Can you explain more on this? How on earth are we supposed to know LLM is hallucinating?
khafra•15m ago
Math is a verifiable domain. Translate a proof into Lean and you can check it in a non-hallucination-vulnerable way.
tux3•9m ago
In this case AlphaEvolve doesn't write proofs, it uses the LLM to write Python code (or any language, really) that produces some numerical inputs to a problem.
They just try out the inputs on the problem they care about. If the code gives better results, they keep it around. They actually keep a few of the previous versions that worked well as inspiration for the LLM.
If the LLM is hallucinating nonsense, it will just produce broken code that gives horrible results, and that idea will be thrown away.
qsort•7m ago
We don't, but the point is that it's only one part of the entire system. If you have a (human-supplied) scoring function, then even completely random mutations can serve as a mechanism to optimize: you generate a bunch, keep the better ones according to the scoring function and repeat. That would be a very basic genetic algorithm.
The LLM serves to guide the search more "intelligently" so that mutations aren't actually random but can instead draw from what the LLM "knows".
piker•54m ago
qsort•30m ago
- Context: Terence Tao is one of the best mathematician alive.
- Context: AlphaEvolve is an optimization tool from Google. It differs from traditional tools because the search is guided by an LLM, whose job is to mutate a program written in a normal programming language (they used Python). Hallucinations are not a problem because the LLM is only a part of the optimization loop.
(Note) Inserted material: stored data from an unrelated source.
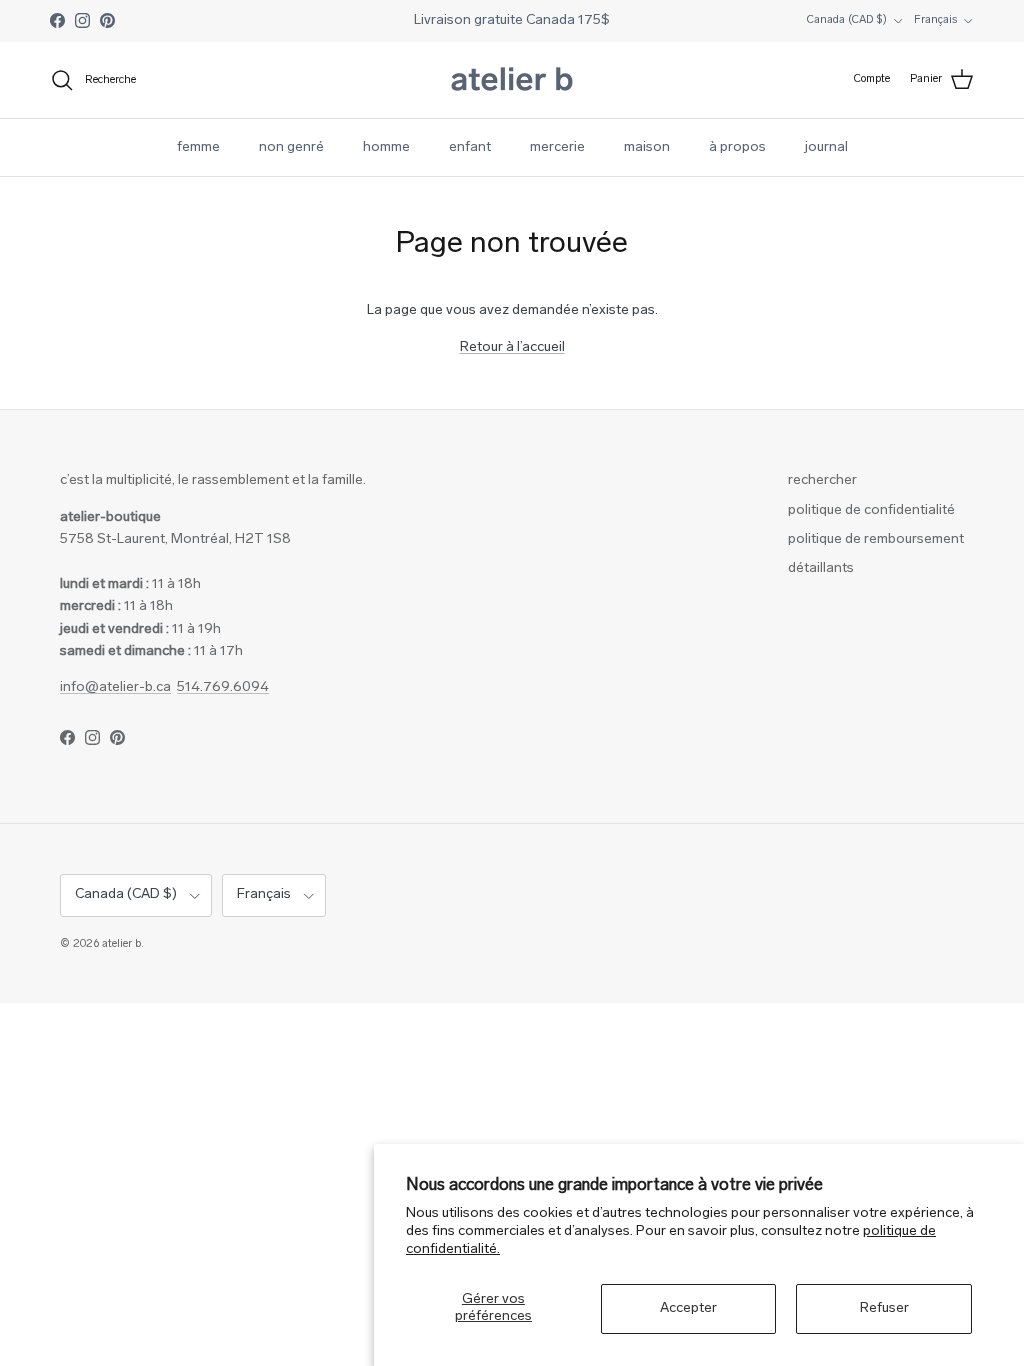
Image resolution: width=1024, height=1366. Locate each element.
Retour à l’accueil (512, 347)
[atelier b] (512, 80)
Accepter (688, 1308)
If the LLM fucks up, that branch is cut.
- They tested this over a set of 67 problems, including both solved and unsolved ones.
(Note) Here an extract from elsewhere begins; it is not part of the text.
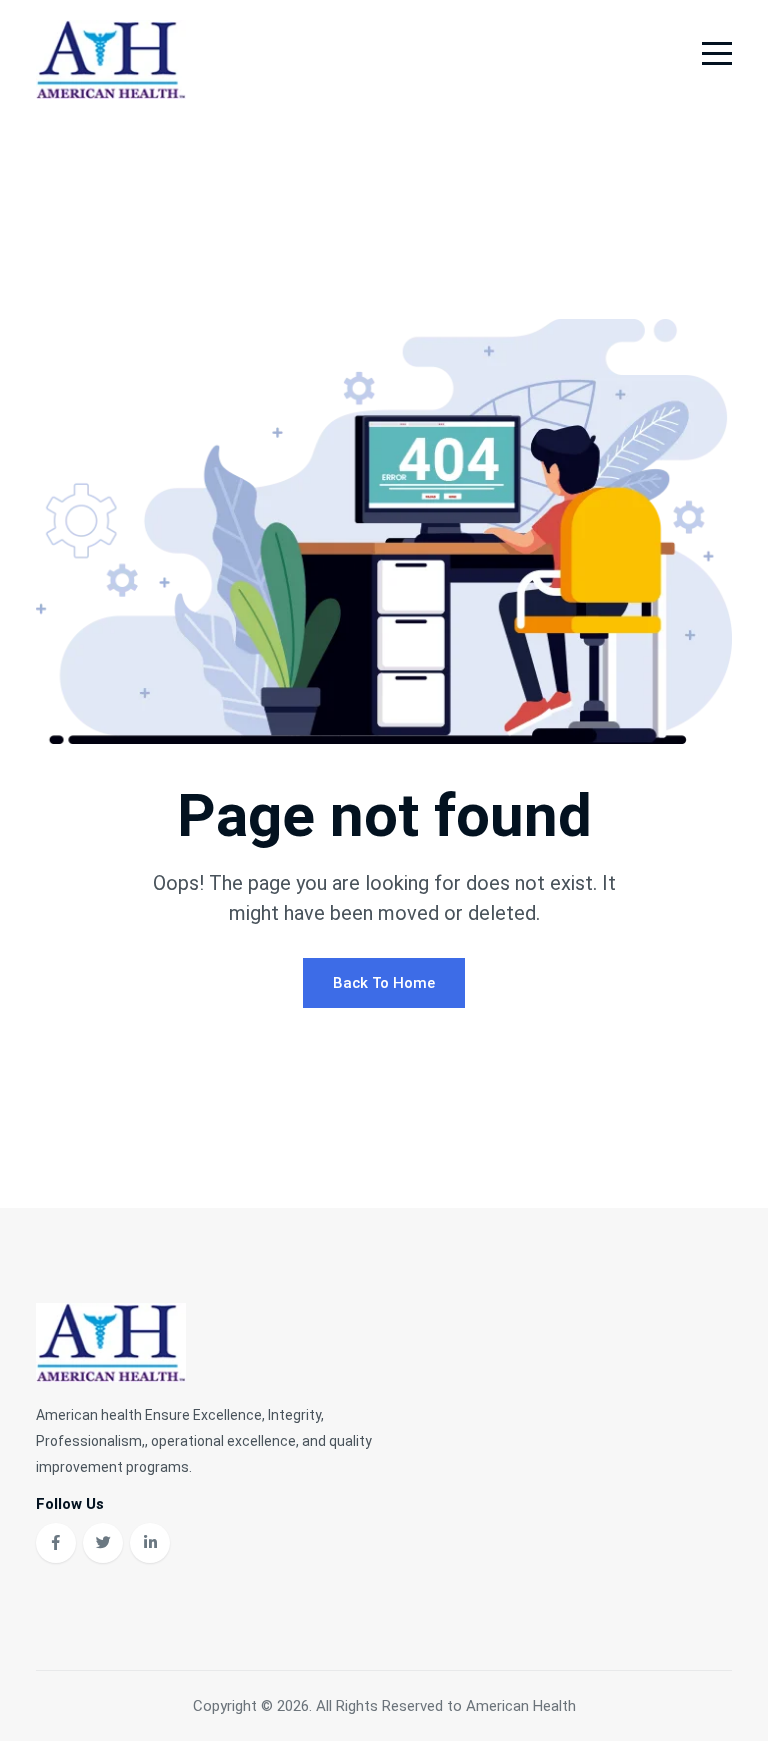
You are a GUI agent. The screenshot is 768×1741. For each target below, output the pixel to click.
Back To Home (384, 983)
- They find that in many cases AlphaEvolve achieves similar results to what an expert human could do with a traditional optimization software package.
- The main advantages they find are: ability to work at scale, "robustness", i.e. no need to tune the algorithm to work on different problems, better interpretability of results.
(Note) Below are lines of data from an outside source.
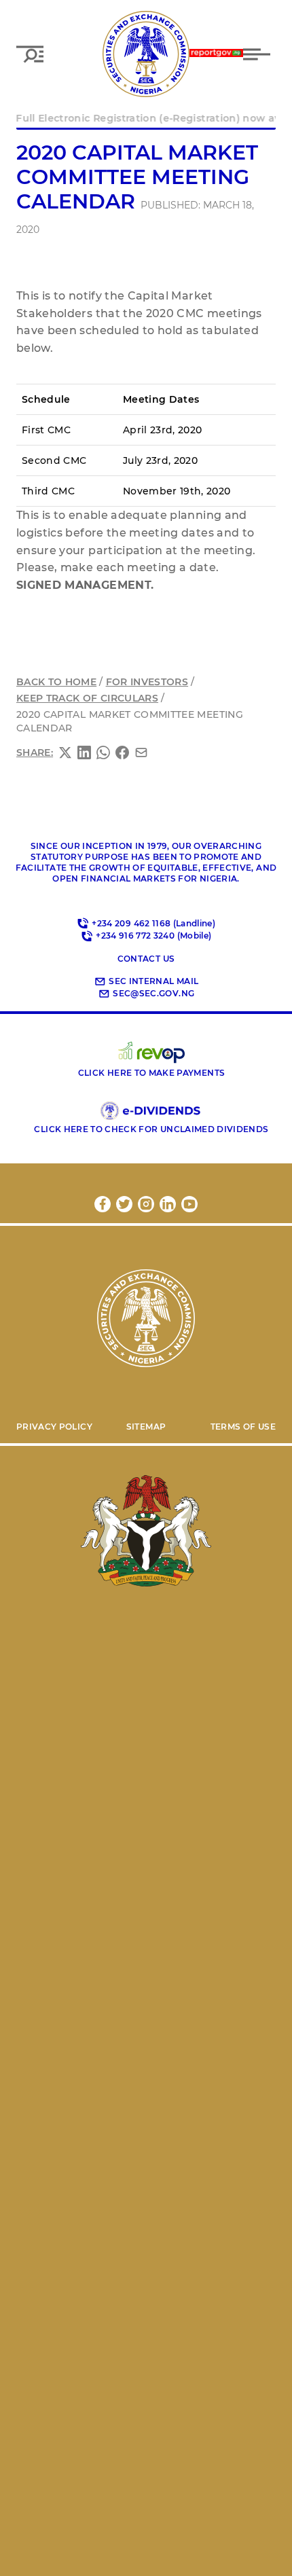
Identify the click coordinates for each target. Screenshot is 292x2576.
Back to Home (56, 682)
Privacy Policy (54, 1426)
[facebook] (102, 1204)
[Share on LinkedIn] (84, 752)
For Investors (147, 682)
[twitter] (124, 1204)
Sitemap (146, 1426)
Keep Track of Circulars (87, 698)
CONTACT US (146, 959)
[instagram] (146, 1204)
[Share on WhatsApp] (103, 752)
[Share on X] (65, 752)
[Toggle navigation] (259, 54)
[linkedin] (168, 1204)
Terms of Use (243, 1426)
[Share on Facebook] (122, 752)
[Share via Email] (141, 752)
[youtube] (189, 1204)
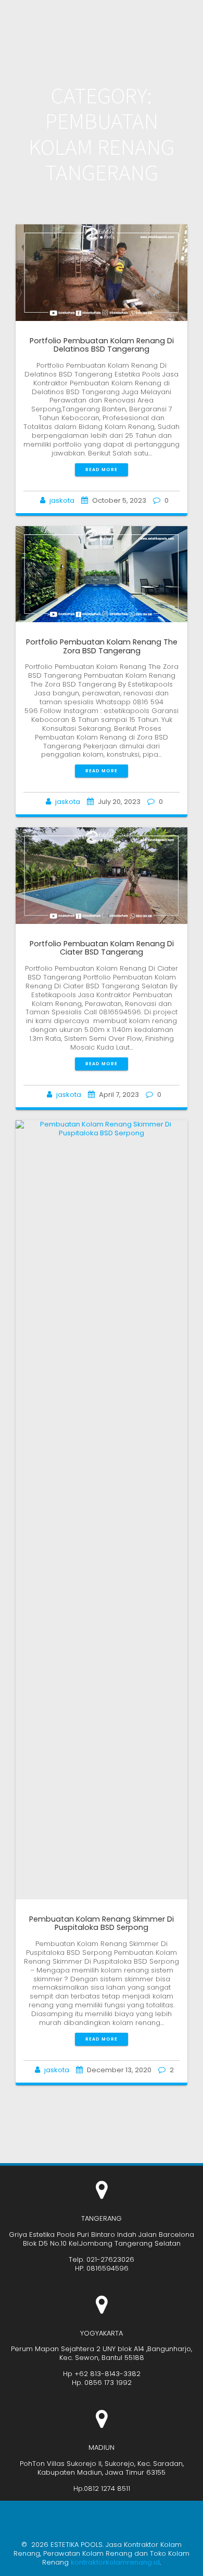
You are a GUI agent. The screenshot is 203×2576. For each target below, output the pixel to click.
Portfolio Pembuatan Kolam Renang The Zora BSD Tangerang (101, 646)
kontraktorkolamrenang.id (115, 2562)
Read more (101, 469)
- Unsurprisingly, well-known problems likely to be in the training set quickly converged to the best known solution.
- Similarly unsurprisingly, the system was good at "exploiting bugs" in the problem specification. Imagine an underspecified unit test that the system would maliciously comply to. They note that it takes significant human effort to construct an objective function that can't be exploited in this way.
- They find the system doesn't perform as well on some areas of mathematics like analytic number theory. They conjecture that this is because those problems are less amenable to an evolutionary approach.
- In one case they could use the tool to very slightly beat an existing bound.
- In another case they took inspiration from an inferior solution produced by the tool to construct a better (entirely human-generated) one.
It's not doing the job of a mathematician by any stretch of the imagination, but to my (amateur) eye it's very impressive. Google is cooking.
nsoonhui•18m ago
Can you explain more on this? How on earth are we supposed to know LLM is hallucinating?
khafra•15m ago
tux3•9m ago
They just try out the inputs on the problem they care about. If the code gives better results, they keep it around. They actually keep a few of the previous versions that worked well as inspiration for the LLM.
If the LLM is hallucinating nonsense, it will just produce broken code that gives horrible results, and that idea will be thrown away.
qsort•7m ago
The LLM serves to guide the search more "intelligently" so that mutations aren't actually random but can instead draw from what the LLM "knows".